Search the entries for the word "Given". Copy every line that holds it.

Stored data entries
BEGIN
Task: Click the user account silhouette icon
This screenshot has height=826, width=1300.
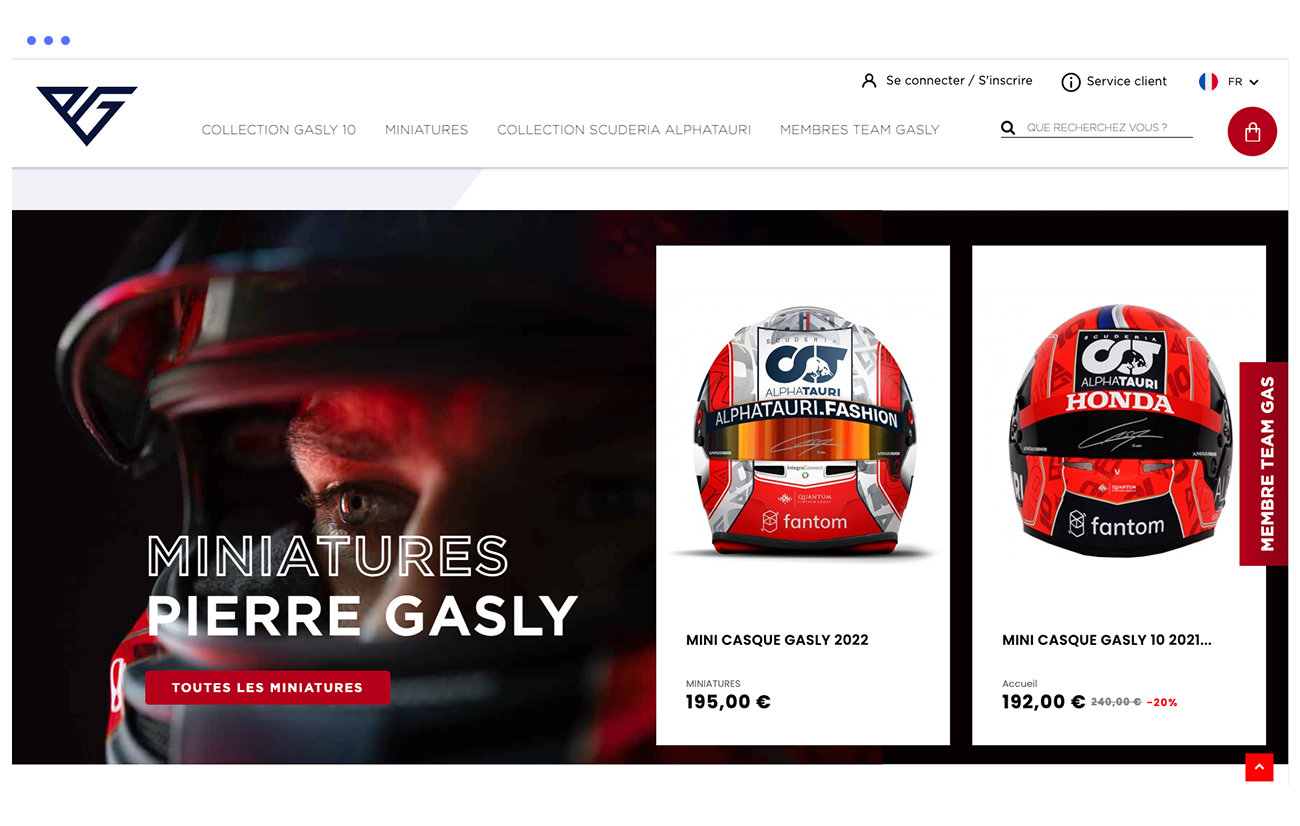Action: (869, 81)
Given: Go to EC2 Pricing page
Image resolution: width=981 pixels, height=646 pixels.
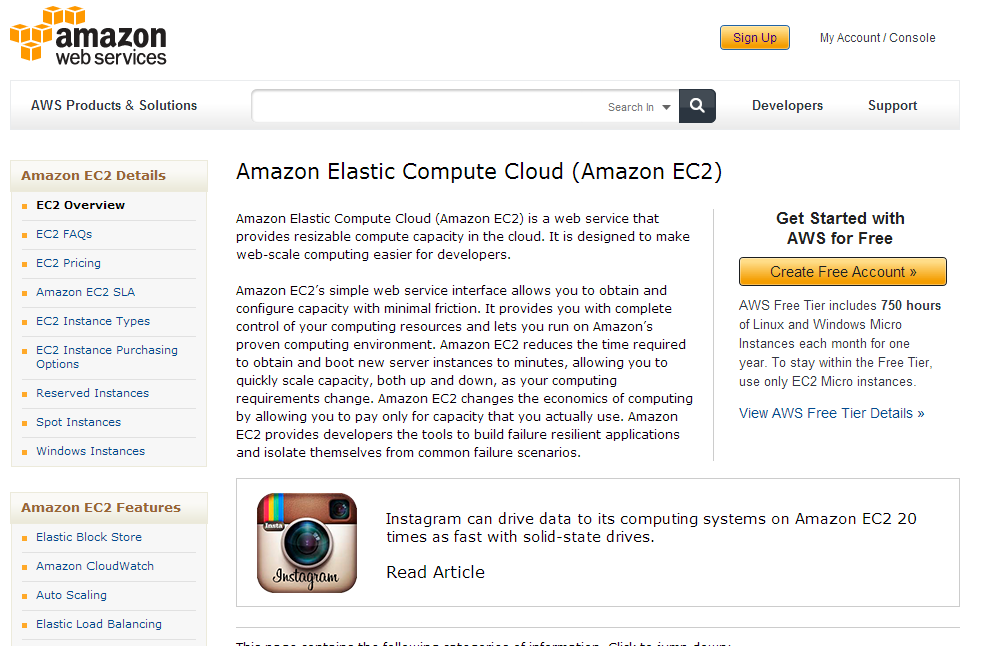Looking at the screenshot, I should (x=68, y=263).
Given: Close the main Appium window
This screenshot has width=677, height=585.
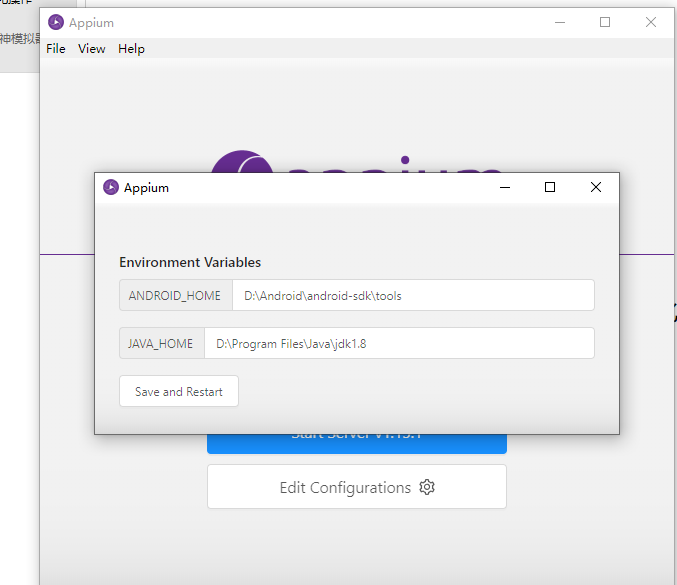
END
_Finished task_
Given: Go to EC2 Pricing page
Given: Close the main Appium window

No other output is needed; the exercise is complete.